TASK TO COMPLETE:
Hand back, word for word, the lines from the one containing "Task: Click the empty" to the end of the records, both included, and leave out pictures.

-- EXTRACTED INFORMATION follows --

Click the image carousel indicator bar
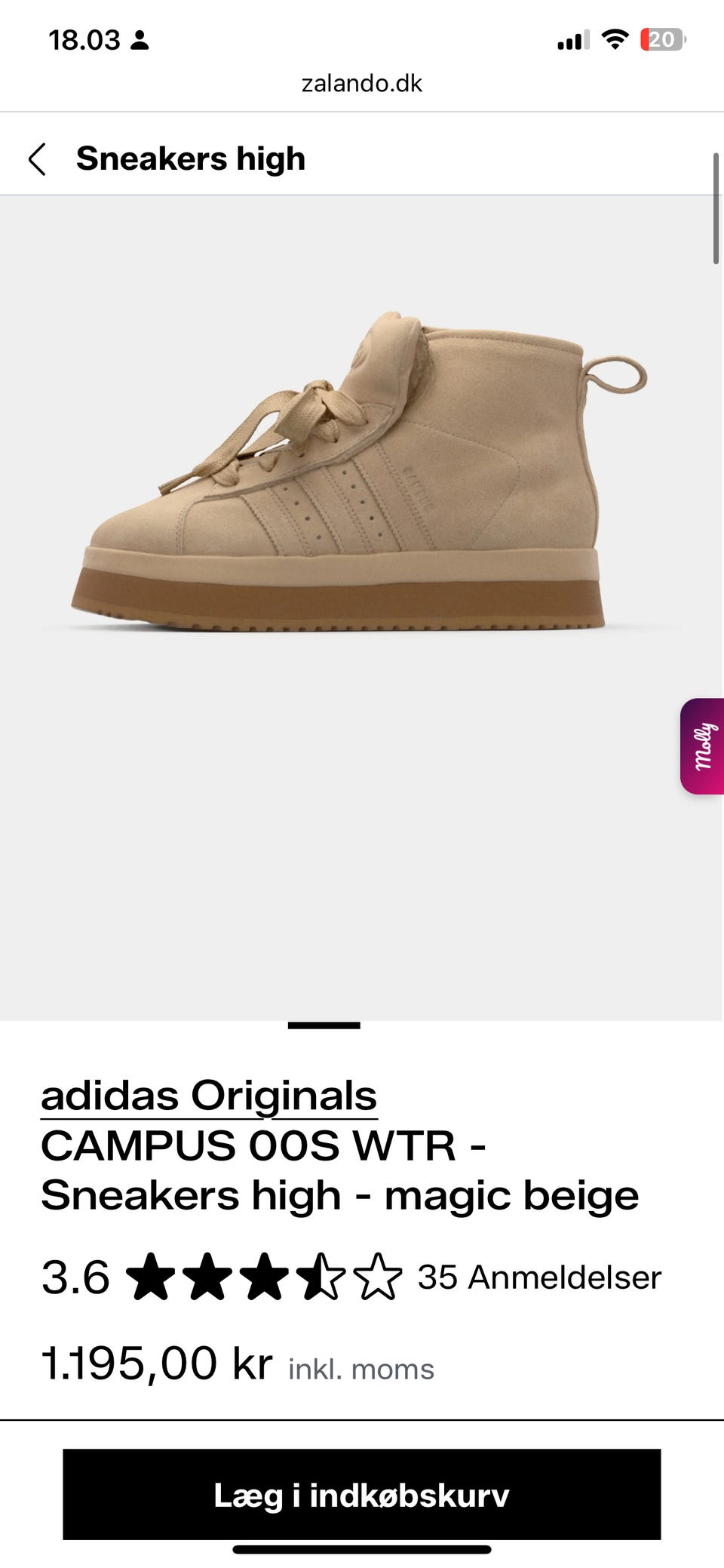(x=324, y=1025)
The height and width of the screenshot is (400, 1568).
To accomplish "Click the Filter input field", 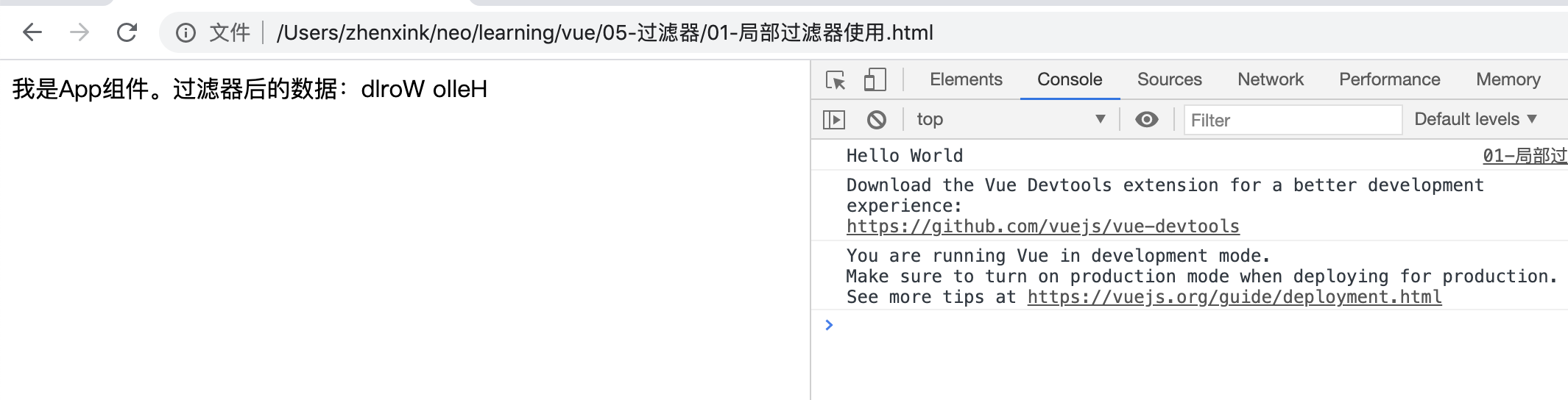I will [x=1293, y=120].
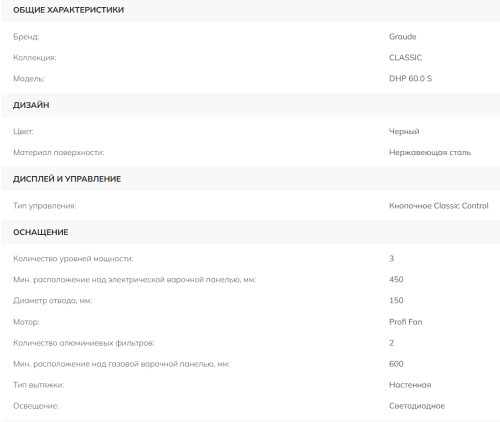This screenshot has width=500, height=422.
Task: Click the Настенная hood type value
Action: (410, 385)
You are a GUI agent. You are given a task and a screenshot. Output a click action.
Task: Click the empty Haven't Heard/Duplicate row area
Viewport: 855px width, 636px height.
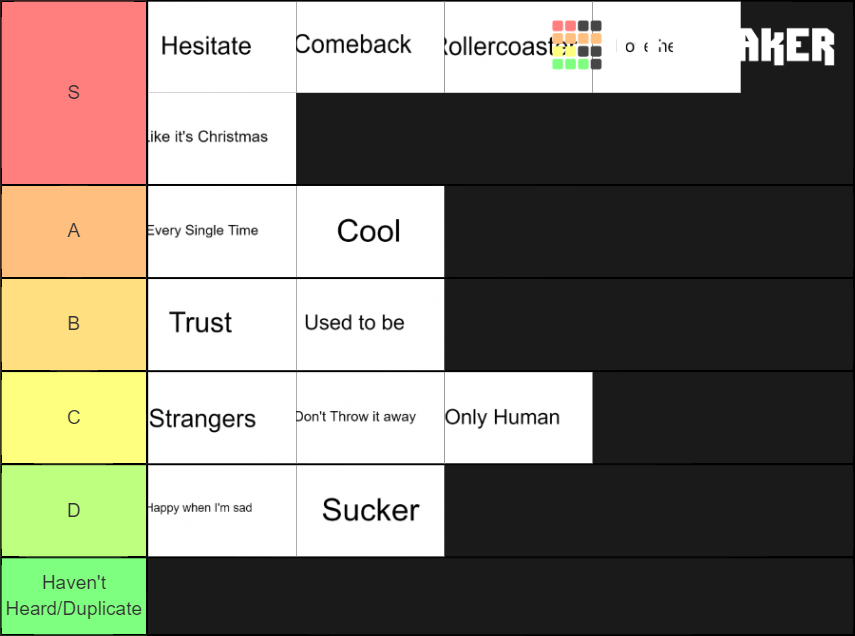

-- EXTRACTED INFORMATION concluded --

RESULT BELOW:
Task: Click the empty Haven't Heard/Duplicate row area
Viewport: 855px width, 636px height.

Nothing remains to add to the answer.